Dalam sebuah hadis yang diriwayatkan oleh Abdullah bin Umar disebutkan bahwa Rasulullah SAW mewajibkan zakat fitrah sebesar satu sha kurma atau satu sha gandum atas setiap Muslim, baik merdeka maupun hamba sahaya, laki-laki maupun perempuan. Dalam riwayat tersebut dijelaskan bahwa zakat fitrah dibayarkan dalam bentuk bahan makanan pokok.
Lalu, bagaimana hukumnya jika zakat fitrah dibayarkan dengan uang?
Dasar Hukum Zakat Fitrah dalam Islam
Zakat fitrah secara tekstual memang disebutkan dalam bentuk bahan makanan pokok. Pada masa Nabi SAW, makanan pokok masyarakat Arab adalah kurma dan gandum. Ukuran satu sha diperkirakan setara dengan sekitar 2,5–3 kilogram bahan makanan pokok.
Hadis riwayat Abu Sa’id al-Khudri menyebutkan bahwa para sahabat mengeluarkan zakat fitrah sebesar satu sha makanan pada masa Rasulullah SAW. Ini menunjukkan praktik yang berlaku pada masa itu adalah dalam bentuk makanan.
Namun, dalam perkembangan fiqih Islam, muncul perbedaan pendapat di kalangan ulama mengenai kebolehan mengganti bahan makanan dengan uang.
Pendapat Ulama tentang Zakat Fitrah dengan Uang
Perbedaan pandangan ini muncul dari metode istinbat hukum yang digunakan oleh masing-masing mazhab.
Mazhab Hanafi yang didirikan oleh Abu Hanifah membolehkan pembayaran zakat fitrah dengan uang. Argumentasinya didasarkan pada kemaslahatan penerima zakat. Uang dianggap lebih fleksibel dan dapat langsung digunakan sesuai kebutuhan mustahik.
Sebaliknya, mayoritas ulama dari mazhab Maliki, Syafi’i, dan Hanbali berpendapat bahwa zakat fitrah sebaiknya dibayarkan dalam bentuk makanan pokok sebagaimana yang dicontohkan Rasulullah SAW. Bagi mereka, mengikuti bentuk yang telah ditetapkan dalam hadis lebih utama karena bersifat tauqifi, yaitu berdasarkan ketentuan langsung dari syariat.

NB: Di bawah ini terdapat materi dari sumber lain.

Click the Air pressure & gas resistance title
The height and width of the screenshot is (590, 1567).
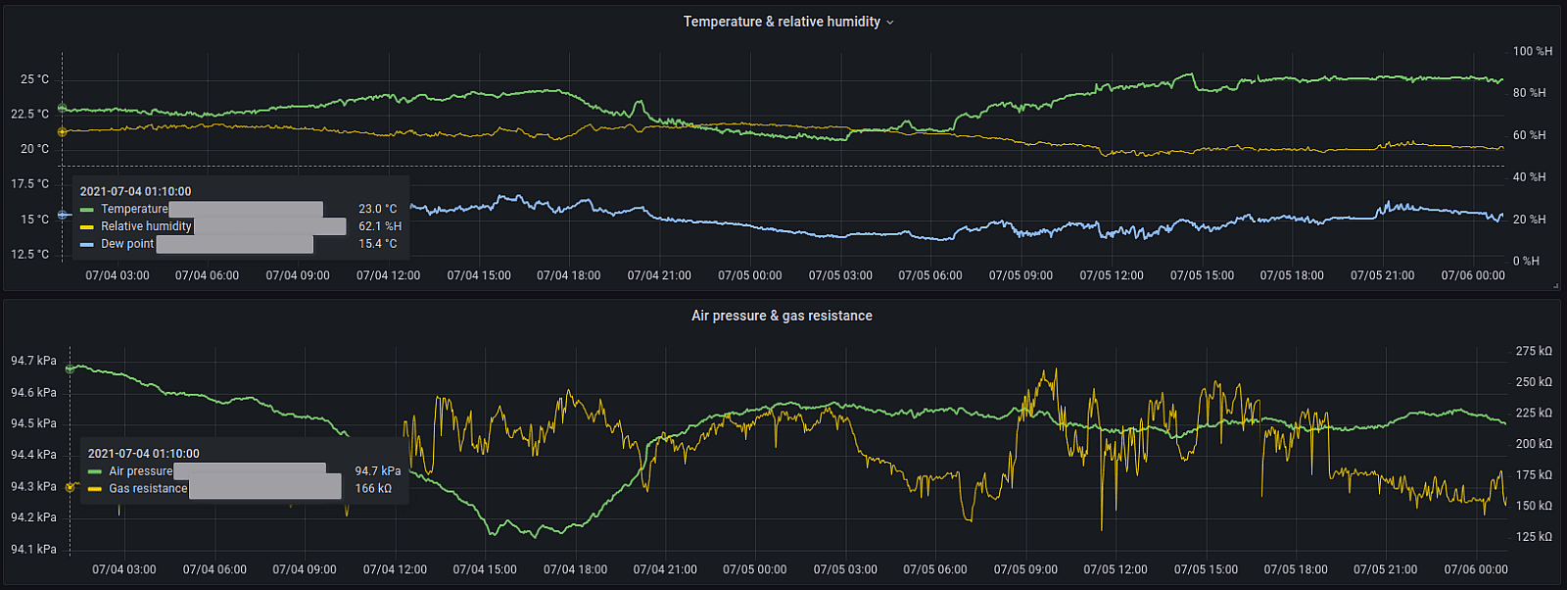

Meski demikian, sebagian ulama kontemporer melihat realitas sosial modern. Di banyak negara, termasuk Indonesia, kebutuhan masyarakat tidak selalu terbatas pada makanan pokok. Biaya pendidikan, kesehatan, dan kebutuhan harian lainnya sering kali lebih mendesak.
Karena itu, sejumlah lembaga fatwa internasional memberikan kelonggaran. Misalnya, sebagian keputusan fikih di berbagai negara mayoritas Muslim memperbolehkan pembayaran zakat fitrah dalam bentuk uang jika dianggap lebih bermanfaat bagi penerima.